Thread: Reducing to a linear equation

1. Reducing to a linear equation

This is part of a larger question but I'm stick on this part.

I need to change $\displaystyle \frac{dy}{dt} + f(t)y = g(t)y^a$ (*) where $\displaystyle f \textrm{ and } g$ are continuous functions and $\displaystyle a \in \mathbb{R}$ into...

$\displaystyle \frac{dz}{dt} + (1-a)f(t)z = (1-a)g(t)$ using $\displaystyle z = y^{1-a}$.

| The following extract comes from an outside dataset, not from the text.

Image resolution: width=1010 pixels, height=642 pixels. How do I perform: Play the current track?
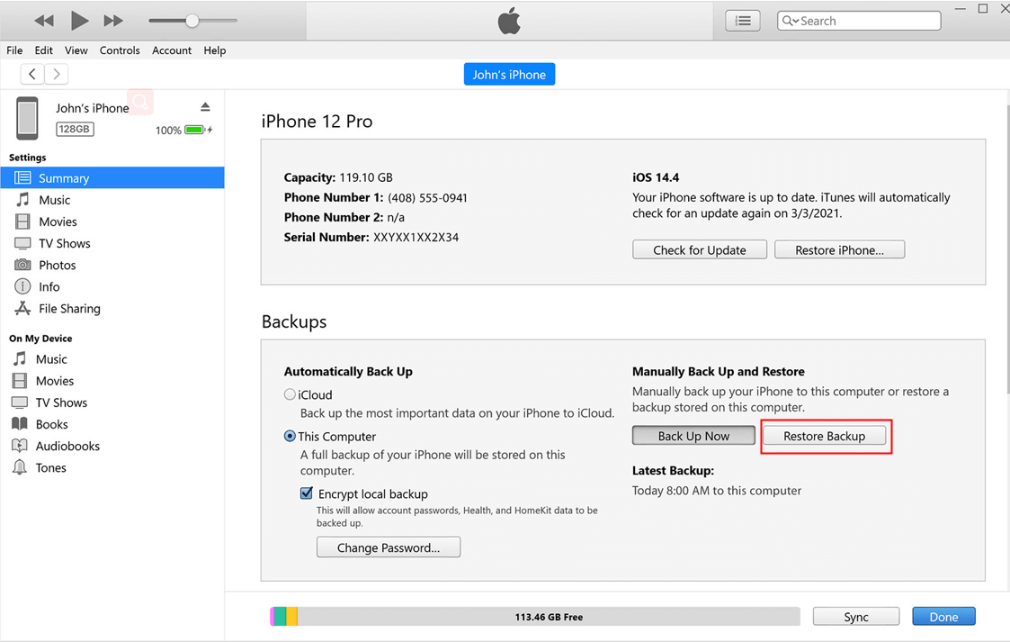(x=79, y=20)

So what I've done so far is...

Multiply both sides of (*) by $\displaystyle y^{-a}$
$\displaystyle y^{-a}\frac{dy}{dt} + f(t)y^{1-a} = g(t)$

Multiply both sides by $\displaystyle 1-a$
$\displaystyle (1-a)y^{-a}\frac{dy}{dt} + (1-a)f(t)z = (1-a)g(t)$

So we now have $\displaystyle \frac{dz}{dt}\frac{dy}{dt} + (1-a)f(t)z = (1-a)g(t)$ (i think...)

But how do I get rid of the $\displaystyle \frac{dy}{dt}$?

This is part of a larger question but I'm stick on this part.

I need to change $\displaystyle \frac{dy}{dt} + f(t)y = g(t)y^a$ (*) where $\displaystyle f \textrm{ and } g$ are continuous functions and $\displaystyle a \in \mathbb{R}$ into...

$\displaystyle \frac{dz}{dt} + (1-a)f(t)z = (1-a)g(t)$ using $\displaystyle z = y^{1-a}$.

So what I've done so far is...

Multiply both sides of (*) by $\displaystyle y^{-a}$
$\displaystyle y^{-a}\frac{dy}{dt} + f(t)y^{1-a} = g(t)$

Multiply both sides by $\displaystyle 1-a$
$\displaystyle (1-a)y^{-a}\frac{dy}{dt} + (1-a)f(t)z = (1-a)g(t)$

So we now have $\displaystyle \frac{dz}{dt}\frac{dy}{dt} + (1-a)f(t)z = (1-a)g(t)$ (i think...)

But how do I get rid of the $\displaystyle \frac{dy}{dt}$?
If $\displaystyle z = y^{1-a}$ then wouldn't $\displaystyle \frac{dz}{dt} = (1-a)y^{-a} \frac{dy}{dt}$ ?

3. Thanks that's kinda what I thought but wasn't sure.